**Activity:** When a line of the records contains "size", copy it.

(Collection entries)
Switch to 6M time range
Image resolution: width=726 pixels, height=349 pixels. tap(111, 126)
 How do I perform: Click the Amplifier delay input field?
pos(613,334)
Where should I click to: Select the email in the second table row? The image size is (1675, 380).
==
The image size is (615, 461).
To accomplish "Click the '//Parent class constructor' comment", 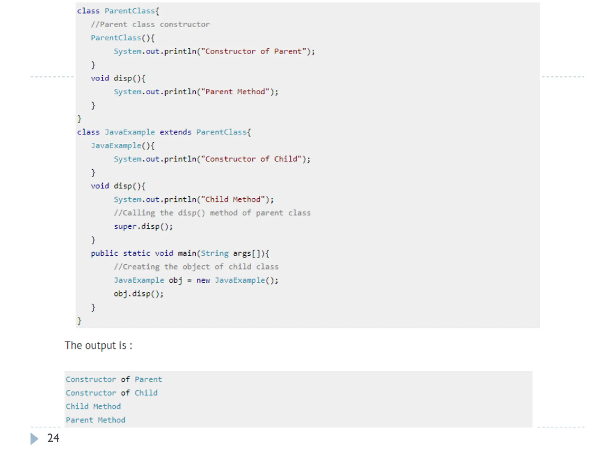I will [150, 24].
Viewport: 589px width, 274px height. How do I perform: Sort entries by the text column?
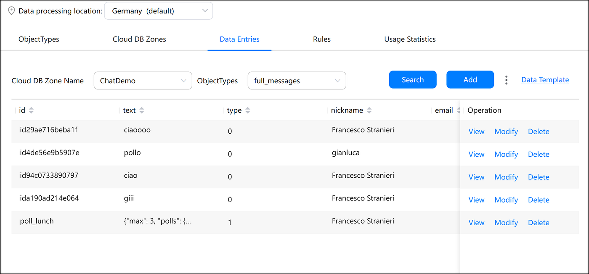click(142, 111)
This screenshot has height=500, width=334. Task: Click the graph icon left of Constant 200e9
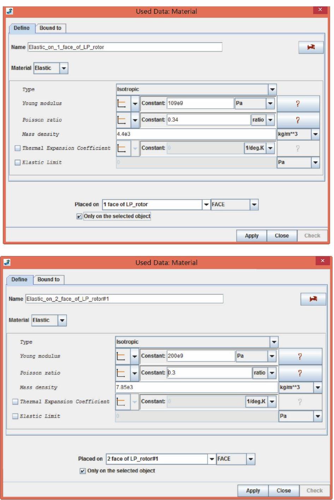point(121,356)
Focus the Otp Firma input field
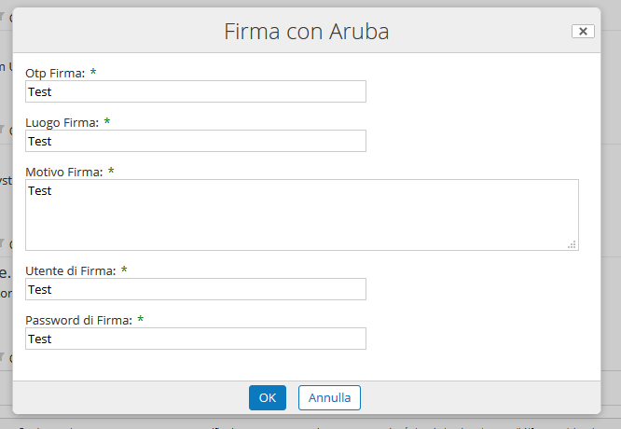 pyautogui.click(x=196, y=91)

**Output for this task:**
Where should I click to: Select the email in the second table row? The image size is (1675, 380).
The image size is (615, 461).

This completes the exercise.